▸ How to complete this task: Using the records below, repeat exactly the lines from the one holding "VIEW CRUISE OFFERS REVIEWS (838, 677)" through the one holding "NOTÍCIAS (887, 443)", both ends included, and no others.

▸ Supplied records:
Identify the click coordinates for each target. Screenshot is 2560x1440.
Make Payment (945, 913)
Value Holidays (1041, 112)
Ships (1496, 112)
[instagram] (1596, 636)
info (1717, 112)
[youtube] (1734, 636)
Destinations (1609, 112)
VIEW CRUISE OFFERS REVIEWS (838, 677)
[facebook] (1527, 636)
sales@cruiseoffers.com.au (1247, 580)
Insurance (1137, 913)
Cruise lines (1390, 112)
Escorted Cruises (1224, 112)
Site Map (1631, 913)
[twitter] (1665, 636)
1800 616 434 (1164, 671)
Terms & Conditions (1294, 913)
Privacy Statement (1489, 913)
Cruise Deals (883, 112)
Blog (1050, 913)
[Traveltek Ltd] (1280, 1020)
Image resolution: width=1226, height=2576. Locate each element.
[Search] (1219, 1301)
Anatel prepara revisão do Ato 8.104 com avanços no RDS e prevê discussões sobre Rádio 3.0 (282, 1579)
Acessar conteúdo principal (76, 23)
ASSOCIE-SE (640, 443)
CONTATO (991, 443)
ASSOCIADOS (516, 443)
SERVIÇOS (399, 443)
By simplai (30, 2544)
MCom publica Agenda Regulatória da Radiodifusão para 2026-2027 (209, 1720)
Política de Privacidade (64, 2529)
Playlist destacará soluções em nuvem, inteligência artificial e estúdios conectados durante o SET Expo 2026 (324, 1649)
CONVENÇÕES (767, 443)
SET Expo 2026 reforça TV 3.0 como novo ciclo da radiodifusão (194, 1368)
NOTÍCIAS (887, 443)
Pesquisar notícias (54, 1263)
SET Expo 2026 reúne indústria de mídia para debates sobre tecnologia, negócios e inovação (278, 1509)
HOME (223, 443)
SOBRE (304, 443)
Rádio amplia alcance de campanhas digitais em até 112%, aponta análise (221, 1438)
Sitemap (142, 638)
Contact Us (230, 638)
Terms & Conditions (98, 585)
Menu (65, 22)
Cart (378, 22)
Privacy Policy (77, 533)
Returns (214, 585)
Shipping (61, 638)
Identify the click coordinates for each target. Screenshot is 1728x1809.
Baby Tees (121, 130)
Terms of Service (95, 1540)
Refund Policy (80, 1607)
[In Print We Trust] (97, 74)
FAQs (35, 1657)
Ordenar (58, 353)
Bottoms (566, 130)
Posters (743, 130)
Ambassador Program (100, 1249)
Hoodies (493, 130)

▸ Completed task:
VIEW CRUISE OFFERS REVIEWS (838, 677)
[facebook] (1527, 636)
sales@cruiseoffers.com.au (1247, 580)
Insurance (1137, 913)
Cruise lines (1390, 112)
Escorted Cruises (1224, 112)
Site Map (1631, 913)
[twitter] (1665, 636)
1800 616 434 (1164, 671)
Terms & Conditions (1294, 913)
Privacy Statement (1489, 913)
Cruise Deals (883, 112)
Blog (1050, 913)
[Traveltek Ltd] (1280, 1020)
Image resolution: width=1226, height=2576. Locate each element.
[Search] (1219, 1301)
Anatel prepara revisão do Ato 8.104 com avanços no RDS e prevê discussões sobre Rádio 3.0 (282, 1579)
Acessar conteúdo principal (76, 23)
ASSOCIE-SE (640, 443)
CONTATO (991, 443)
ASSOCIADOS (516, 443)
SERVIÇOS (399, 443)
By simplai (30, 2544)
MCom publica Agenda Regulatória da Radiodifusão para 2026-2027 (209, 1720)
Política de Privacidade (64, 2529)
Playlist destacará soluções em nuvem, inteligência artificial e estúdios conectados durante o SET Expo 2026 (324, 1649)
CONVENÇÕES (767, 443)
SET Expo 2026 reforça TV 3.0 como novo ciclo da radiodifusão (194, 1368)
NOTÍCIAS (887, 443)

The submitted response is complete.